Would you set down all of the entries below exactly as they stand?

###

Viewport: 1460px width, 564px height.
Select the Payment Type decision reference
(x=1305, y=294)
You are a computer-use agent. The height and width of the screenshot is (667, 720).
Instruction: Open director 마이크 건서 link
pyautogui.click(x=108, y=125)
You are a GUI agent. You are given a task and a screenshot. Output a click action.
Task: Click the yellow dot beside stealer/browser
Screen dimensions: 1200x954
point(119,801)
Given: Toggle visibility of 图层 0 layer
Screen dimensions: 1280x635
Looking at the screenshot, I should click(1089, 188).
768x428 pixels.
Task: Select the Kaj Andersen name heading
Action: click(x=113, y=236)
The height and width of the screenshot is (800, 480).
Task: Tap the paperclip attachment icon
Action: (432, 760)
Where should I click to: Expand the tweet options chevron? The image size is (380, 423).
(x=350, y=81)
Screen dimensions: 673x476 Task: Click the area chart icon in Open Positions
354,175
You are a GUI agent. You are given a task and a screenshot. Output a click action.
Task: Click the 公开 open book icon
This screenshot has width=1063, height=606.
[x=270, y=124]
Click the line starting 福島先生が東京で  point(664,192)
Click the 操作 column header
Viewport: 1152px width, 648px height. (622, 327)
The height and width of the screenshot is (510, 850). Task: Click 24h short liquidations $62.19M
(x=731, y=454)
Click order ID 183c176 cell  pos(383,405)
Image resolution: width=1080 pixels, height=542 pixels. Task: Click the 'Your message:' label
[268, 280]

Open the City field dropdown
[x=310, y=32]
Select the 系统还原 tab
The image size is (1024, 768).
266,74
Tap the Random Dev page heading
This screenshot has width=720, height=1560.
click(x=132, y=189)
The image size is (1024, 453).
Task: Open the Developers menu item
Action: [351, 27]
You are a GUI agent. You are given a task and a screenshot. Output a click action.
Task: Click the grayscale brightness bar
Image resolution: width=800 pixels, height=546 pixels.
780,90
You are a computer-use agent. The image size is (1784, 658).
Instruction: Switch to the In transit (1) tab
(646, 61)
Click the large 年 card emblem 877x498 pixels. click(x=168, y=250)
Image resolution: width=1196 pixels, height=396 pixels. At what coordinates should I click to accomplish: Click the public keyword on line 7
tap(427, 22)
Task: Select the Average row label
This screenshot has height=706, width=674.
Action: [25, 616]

###

• RESPONSE TO THIS EXERCISE:
Viewport: 1460px width, 564px height.
Select the Payment Type decision reference
(x=1305, y=294)
You are a computer-use agent. The height and width of the screenshot is (667, 720).
Instruction: Open director 마이크 건서 link
pyautogui.click(x=108, y=125)
You are a GUI agent. You are given a task and a screenshot. Output a click action.
Task: Click the yellow dot beside stealer/browser
Screen dimensions: 1200x954
point(119,801)
Given: Toggle visibility of 图层 0 layer
Screen dimensions: 1280x635
Looking at the screenshot, I should click(1089, 188).
768x428 pixels.
Task: Select the Kaj Andersen name heading
Action: click(x=113, y=236)
The height and width of the screenshot is (800, 480).
Task: Tap the paperclip attachment icon
Action: (432, 760)
Where should I click to: Expand the tweet options chevron? The image size is (380, 423).
(x=350, y=81)
Screen dimensions: 673x476 Task: Click the area chart icon in Open Positions
354,175
You are a GUI agent. You are given a task and a screenshot. Output a click action.
Task: Click the 公开 open book icon
This screenshot has width=1063, height=606.
[x=270, y=124]
Click the line starting 福島先生が東京で  point(664,192)
Click the 操作 column header
Viewport: 1152px width, 648px height. (622, 327)
The height and width of the screenshot is (510, 850). Task: Click 24h short liquidations $62.19M
(x=731, y=454)
Click order ID 183c176 cell  pos(383,405)
Image resolution: width=1080 pixels, height=542 pixels. Task: Click the 'Your message:' label
[268, 280]

Open the City field dropdown
[x=310, y=32]
Select the 系统还原 tab
The image size is (1024, 768).
266,74
Tap the Random Dev page heading
This screenshot has width=720, height=1560.
click(x=132, y=189)
The image size is (1024, 453).
Task: Open the Developers menu item
Action: [351, 27]
You are a GUI agent. You are given a task and a screenshot. Output a click action.
Task: Click the grayscale brightness bar
Image resolution: width=800 pixels, height=546 pixels.
780,90
You are a computer-use agent. The image size is (1784, 658).
Instruction: Switch to the In transit (1) tab
(646, 61)
Click the large 年 card emblem 877x498 pixels. click(x=168, y=250)
Image resolution: width=1196 pixels, height=396 pixels. At what coordinates should I click to accomplish: Click the public keyword on line 7
tap(427, 22)
Task: Select the Average row label
This screenshot has height=706, width=674.
Action: [25, 616]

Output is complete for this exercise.